To show that a series is geometric, you need to demonstrate that the ratio between consecutive terms is constant. This constant ratio is known as the common ratio, usually denoted as r.
Here's a breakdown of how to do it:
1. Understand Geometric Series and Sequences
- A geometric sequence is a list of numbers where each term is found by multiplying the previous term by a constant r.
- A geometric series is the sum of the terms of a geometric sequence.
2. Calculate the Ratio Between Consecutive Terms
- Take any two consecutive terms in the series. Let's say the terms are an and an+1.
- Calculate the ratio: r = an+1 / an
3. Repeat for Several Pairs of Terms
- Repeat the ratio calculation for several different pairs of consecutive terms in the series. It's crucial to do this for more than just one pair. For example, calculate a2 / a1, a3 / a2, a4 / a3, and so on.

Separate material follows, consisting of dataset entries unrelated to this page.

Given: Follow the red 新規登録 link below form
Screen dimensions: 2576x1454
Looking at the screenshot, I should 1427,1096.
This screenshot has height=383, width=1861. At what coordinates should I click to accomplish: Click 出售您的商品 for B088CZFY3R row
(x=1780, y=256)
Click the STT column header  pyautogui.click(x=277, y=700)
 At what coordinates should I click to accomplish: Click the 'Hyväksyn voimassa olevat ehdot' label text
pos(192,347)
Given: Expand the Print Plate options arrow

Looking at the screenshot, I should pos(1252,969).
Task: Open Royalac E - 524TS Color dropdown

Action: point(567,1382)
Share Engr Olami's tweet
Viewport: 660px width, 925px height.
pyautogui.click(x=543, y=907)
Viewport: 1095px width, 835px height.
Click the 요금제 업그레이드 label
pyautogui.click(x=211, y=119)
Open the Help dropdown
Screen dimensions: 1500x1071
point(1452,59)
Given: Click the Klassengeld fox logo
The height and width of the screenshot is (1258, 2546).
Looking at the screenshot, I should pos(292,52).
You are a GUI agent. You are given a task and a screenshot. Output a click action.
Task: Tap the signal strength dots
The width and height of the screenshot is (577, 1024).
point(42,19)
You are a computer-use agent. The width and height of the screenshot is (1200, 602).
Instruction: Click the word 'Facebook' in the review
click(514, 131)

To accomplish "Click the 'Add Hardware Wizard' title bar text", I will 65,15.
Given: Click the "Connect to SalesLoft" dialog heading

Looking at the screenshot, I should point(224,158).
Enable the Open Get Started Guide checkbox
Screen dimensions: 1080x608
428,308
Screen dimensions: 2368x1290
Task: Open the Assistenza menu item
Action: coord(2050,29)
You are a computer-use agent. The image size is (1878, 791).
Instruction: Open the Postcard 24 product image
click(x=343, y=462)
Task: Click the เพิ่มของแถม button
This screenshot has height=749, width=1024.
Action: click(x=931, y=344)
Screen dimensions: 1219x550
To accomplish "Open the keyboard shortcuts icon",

4. Verify the Ratio is Constant
- If the ratio r is the same for all pairs of consecutive terms you tested, then the series is geometric.
Example
Consider the series: 2 + 6 + 18 + 54 + ...
- a1 = 2
- a2 = 6
- a3 = 18
- a4 = 54
Let's calculate the ratios:
- a2 / a1 = 6 / 2 = 3
- a3 / a2 = 18 / 6 = 3
- a4 / a3 = 54 / 18 = 3
Since the ratio is consistently 3, this series is geometric with a common ratio of r = 3.
General Form
A geometric series can be represented in the form:
a + ar + ar2 + ar3 + ...
where:
- a is the first term
- r is the common ratio
In Summary
To prove a series is geometric, calculate the ratio between consecutive terms. If this ratio is constant across multiple pairs of terms, the series is geometric.